The NY Times has a well-written article on Adam Wildavsky, who “says he has found the elusive secret to bridge success — and it’s all between the covers of Atlas Shrugged.” Here is my favorite quote from the piece:
Ivatury, meanwhile, is a computer programmer who helped found the Pipeline with James Gleick (also a bridge player) and is not any kind of Objectivist. In fact, Ivatury openly, smilingly, claims that he is trying to deconvert Winestock away from right-wing fanaticism. He has been needling Gitelman and Winestock about Bridge Base: if they’re such hard-line capitalists, why are they giving this program away?
”Uday doesn’t understand that selfishness is not always about money,” Winestock says. ”The game I love is dying.
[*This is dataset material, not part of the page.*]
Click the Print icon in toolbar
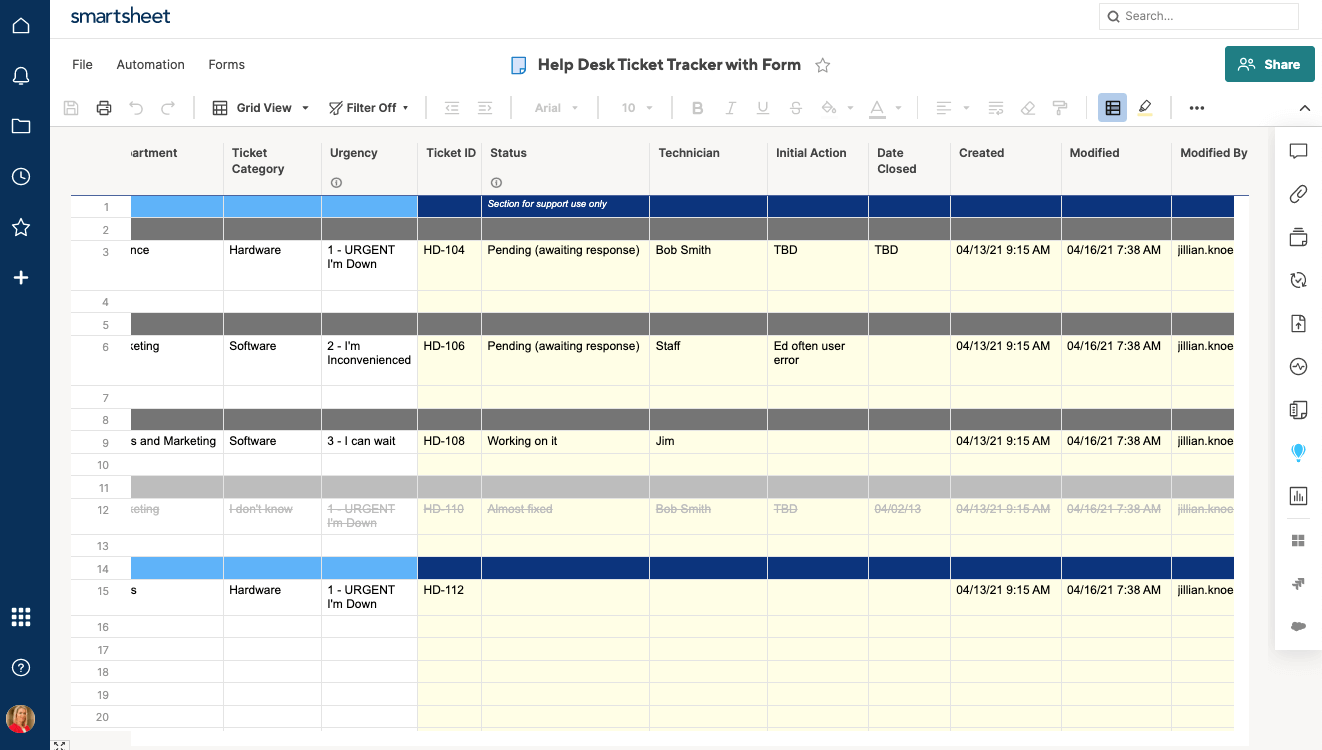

If I help bring people into the game, that is good for me.”
Wildavsky nods. ”You can do things for other people so long as it’s not a sacrifice.”
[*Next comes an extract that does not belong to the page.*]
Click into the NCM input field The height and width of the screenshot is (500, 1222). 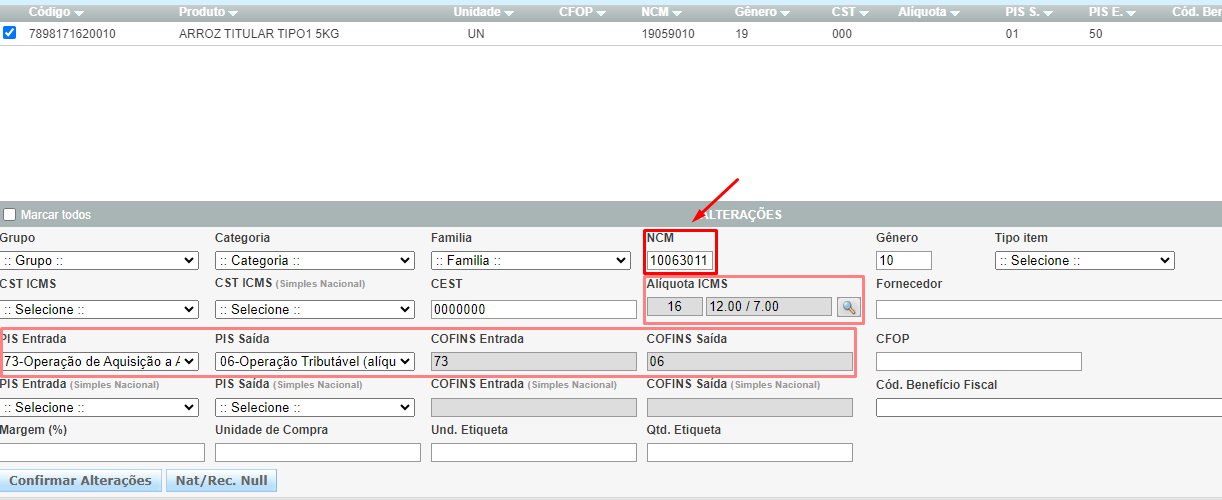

Some weeks later, I press Wildavsky on a similar point: if Objectivism truly gives him an edge in bridge, why share it with the competition? He gives me two answers, both of which I think are true. First: ”I just decided that my philosophy is the most important thing that makes me what I am, and it couldn’t hurt to let people know.”
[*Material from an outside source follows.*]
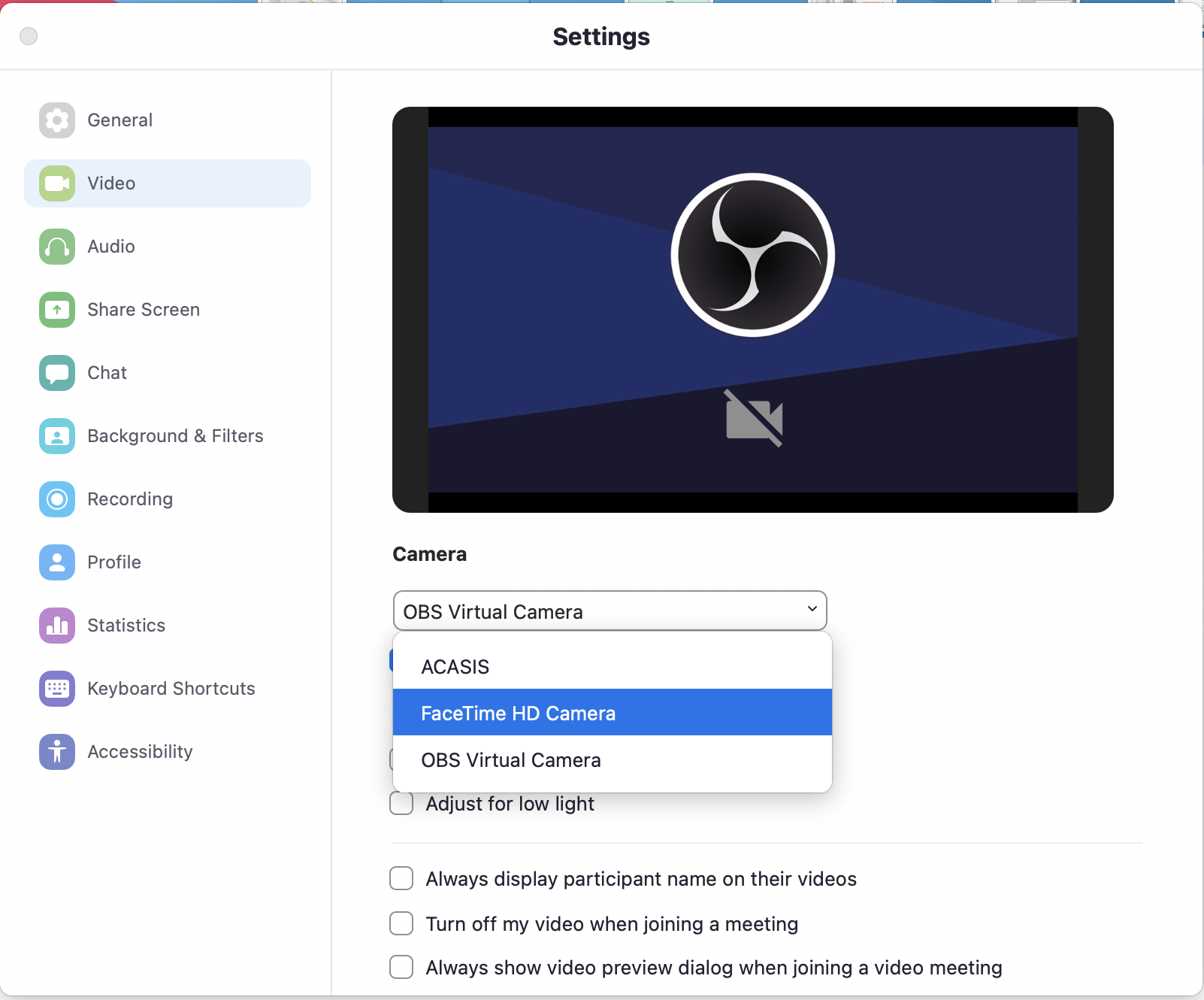
Task: Click the Background & Filters icon
Action: click(x=57, y=436)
The second explanation: it has to do with Sept. 11 and the sense that day provoked in Wildavsky that our society is under attack, not just from collectivism within but also from a kind of destructive nihilism without. ”It’s more clear now that the survival of Western civilization is at stake,” he says. A more Objectivist world would be a better place for Adam Wildavsky to live, and that would trump whatever advantage he might lose in bridge. [Hat Tip: E. Watkins.]